Alternative feed ingredients can be whole products, by products processing industries. They can as well be part of a crop that is not mainly the reason of planting the crop, like the leaves of tuberous crops. Unconventional feed ingredients possess the advantage of low cost, ease of accessibility and low food-feed competition. Leaf meal obtained from otherwise less used leaves like cassava leaf and bitter leaf; and from a ‘nuisance’ weed Chromolaena odorata (Siam weed) have obvious potential in poultry diet, but their use has been negligible owing to constraints imposed by nutritional, technical and social factors. Nutritional factors like variability in nutrient quality; limited information on the availability of nutrients, high fibre content, presence of anti-nutritional factors, while amongst the technical factors include are seasonality; bulkiness, processing, detoxification and limited research and development facilities for determining nutrients composition and inclusion levels in poultry diets.

 

The socio-economic aspect include competition with use as human food, poor prices relative to other arable crops (Farmers interest), cost per unit of energy or limiting amino acid, relative traditional feedstuffs (Feed manufacturer’s interest), and cost of processing.

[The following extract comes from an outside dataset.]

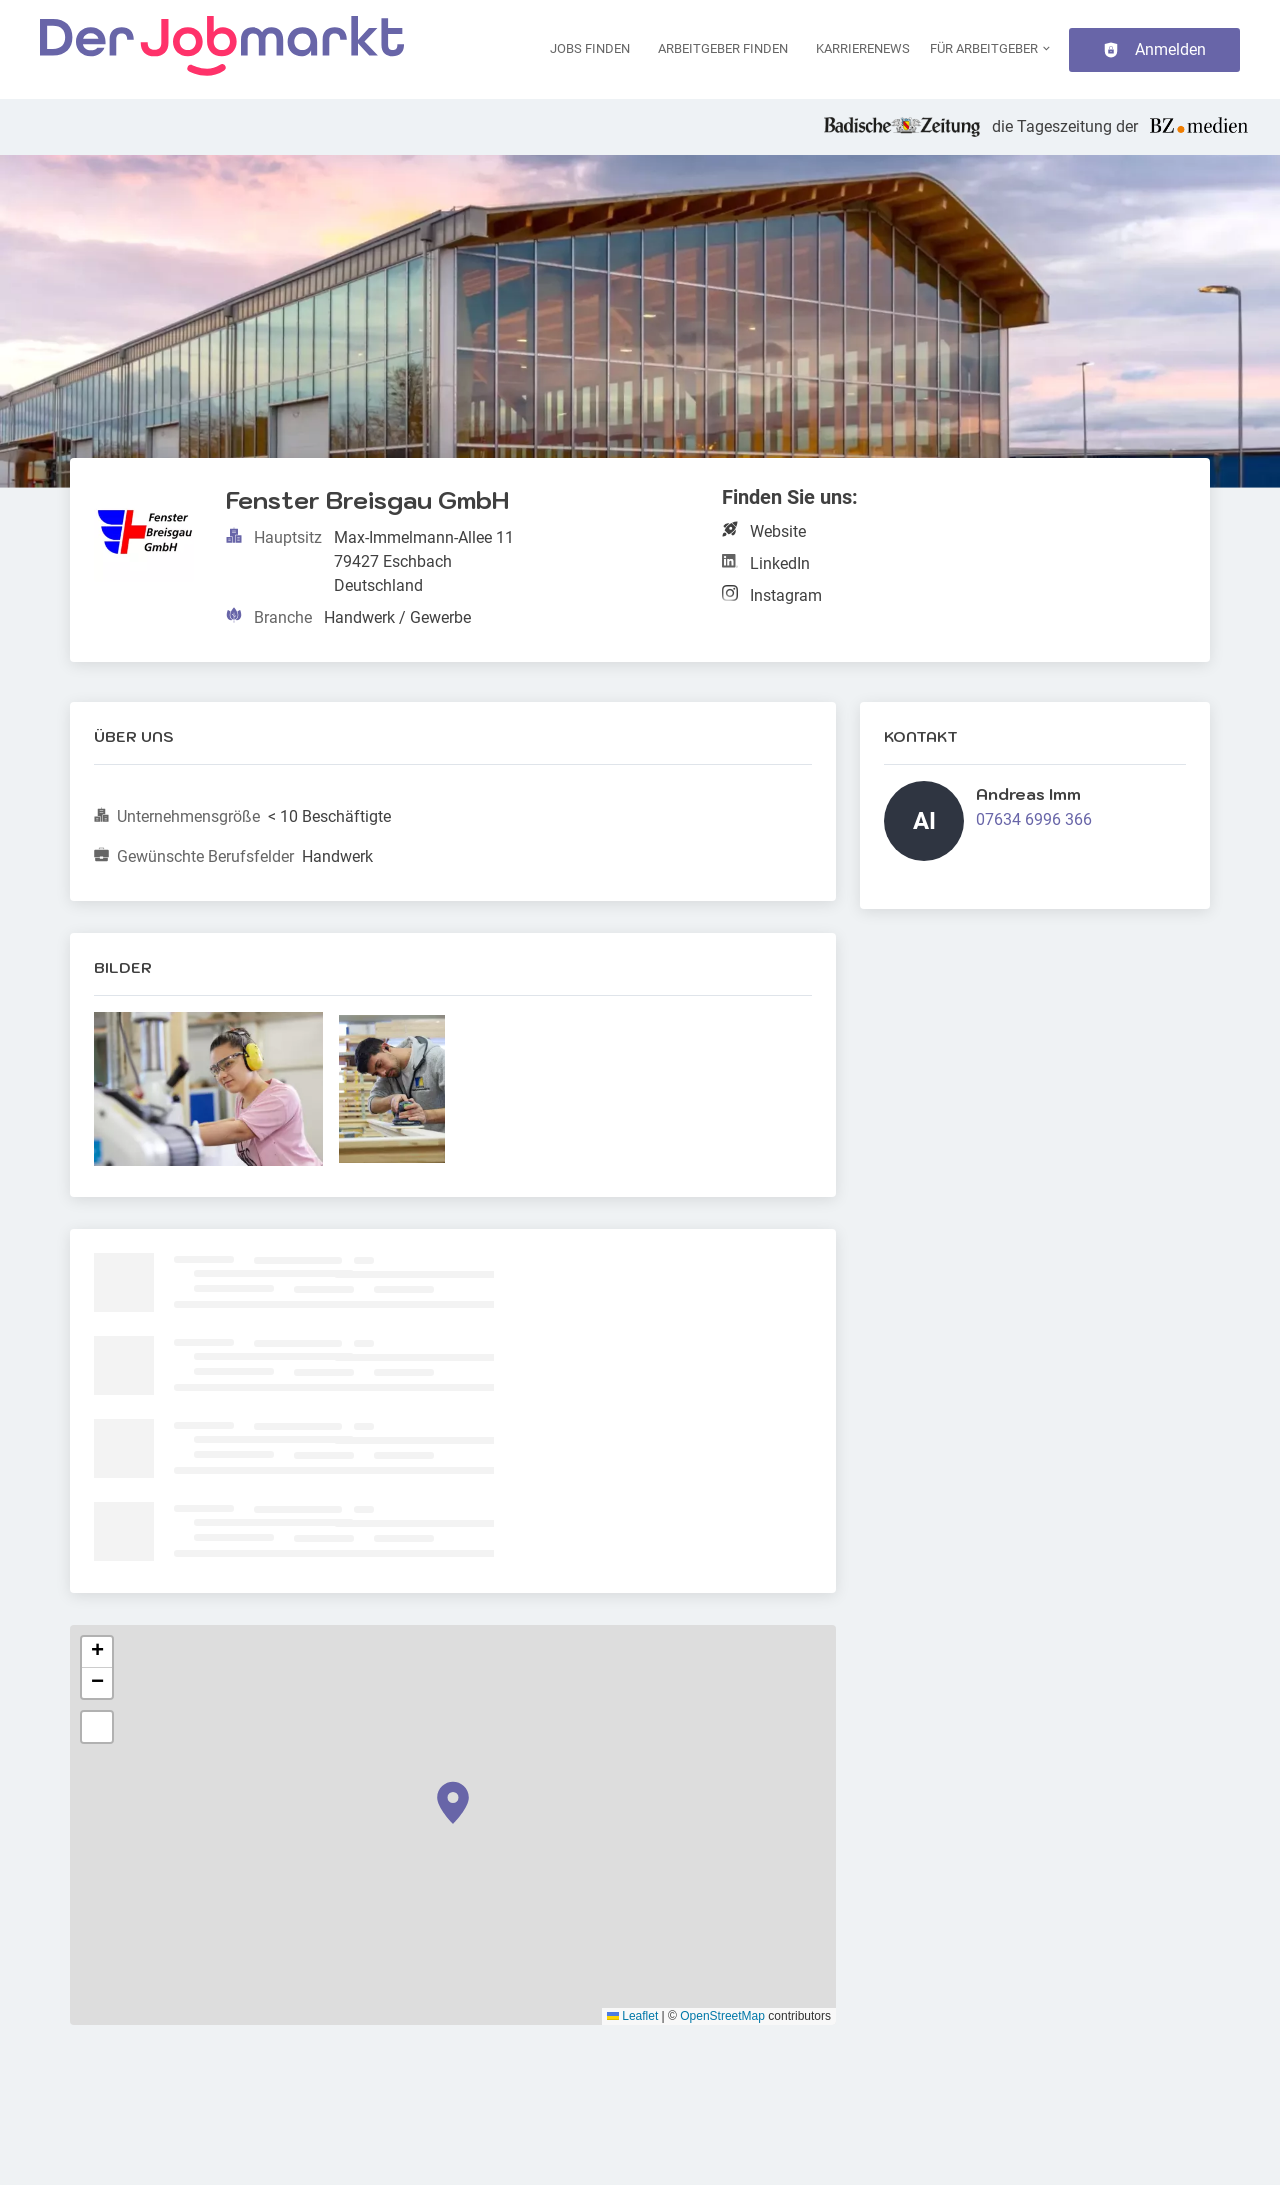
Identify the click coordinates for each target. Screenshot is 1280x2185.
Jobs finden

There has been keen interest in evaluation alternative feed resources over the years, and a proliferation of published data especially from developing nations. However, most of these research works on the use of alternative feedstuff are concerted on their proximate composition with little emphasis on their energy composition determination. Energy determination, especially metabolizable energy is necessary since the relationship between energy requirement and intake is the cornerstone of practical diet formulation. By combining feedstuffs to produce diet with predetermined nutrient, energy ratios, the intake of nutrients can be regulated. The effectiveness of diet formulated is this determine by accuracy and precision of the data describing the energy requirement of poultry and available energy concentrations in feeds.

 

OBJECTIVES OF THE STUDY

To determine metabolizable energy values of cassava leaf meal (Manihot esculenta), bitter leaf meal (Vernonia amygdalina), as well as Siam weed leaf meal (Chromolaena odorata).